There’s also an odd side effect to the Bat-family’s absence in film: It makes Batman’s only counterpoints villains, rich people, cops, and his own employees, direct representations of the failed institutions that necessitate Batman’s existence or, like Lucius Fox, people paid to keep him flush with toys. Without other bat-people around him, Batman frankly looks deranged, and the world must warp around him to prop up the assertion that he is not being ridiculous.

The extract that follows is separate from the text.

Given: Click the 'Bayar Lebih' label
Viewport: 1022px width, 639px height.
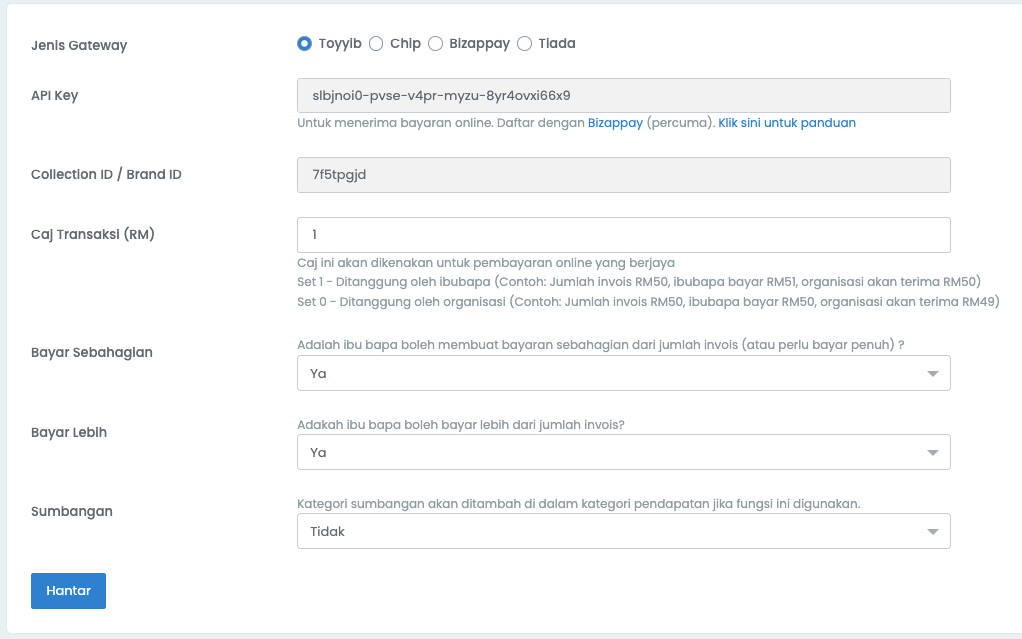Looking at the screenshot, I should coord(69,433).
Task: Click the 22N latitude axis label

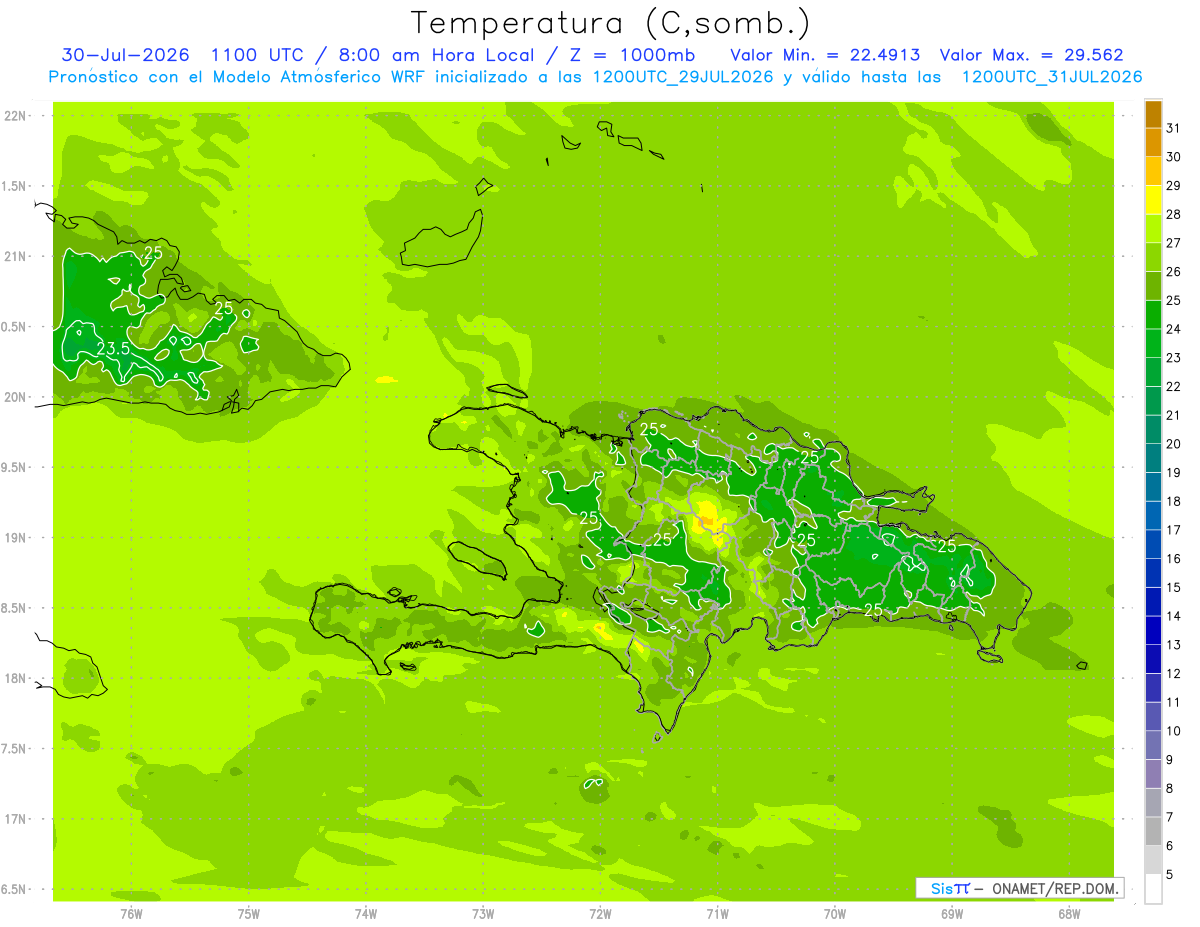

Robert Pattinson as Bruce Wayne in The Batman. He wears his Batman costume but without the mask; his eyes ringed with black makeup. Image: Warner Bros. Pictures

On some level, modern Bat-films understand this. Christopher Nolan’s Dark Knight trilogy ultimately became about Harvey Dent as much as it was about Batman, a symbolic force for good that could clean up Gotham within the system without the need for masked justice — and ended with a more optimistic “Robin” in place to assume the cowl if needed. Ben Affleck’s late-career Batman is haunted by the loss of an unseen Robin, and his arc across two crossover films is one where he realizes that loss has turned him sour, and he needs others to keep him focused on hope.

So much of modern Batman cinema is dedicated to selling audiences on the fiction that the character sells to criminals: That he is a weird creature of the night, a boogeyman you don’t want to ever really see. Perhaps this is why tiresome arguments persist about why doesn’t Bruce Wayne just give money to charity instead, or put his considerable resources towards something other than custom bat-themed ninja gear. There is a desire for a richer world where being Batman does something to Gotham City other than inspire an allergic rash of carnival-themed madmen — a renewable resource that will never run dry, because Batman is a character that exists to fight such madmen.

This is frustrating because the answer to “does Batman make a difference” is there, and has always been there from the start, for anyone who cares to look. Despite the loss of his family, Batman becomes brave enough to build a new one. Then that family builds a better Batman: One that isn’t limited to just one man, or the stories told about him.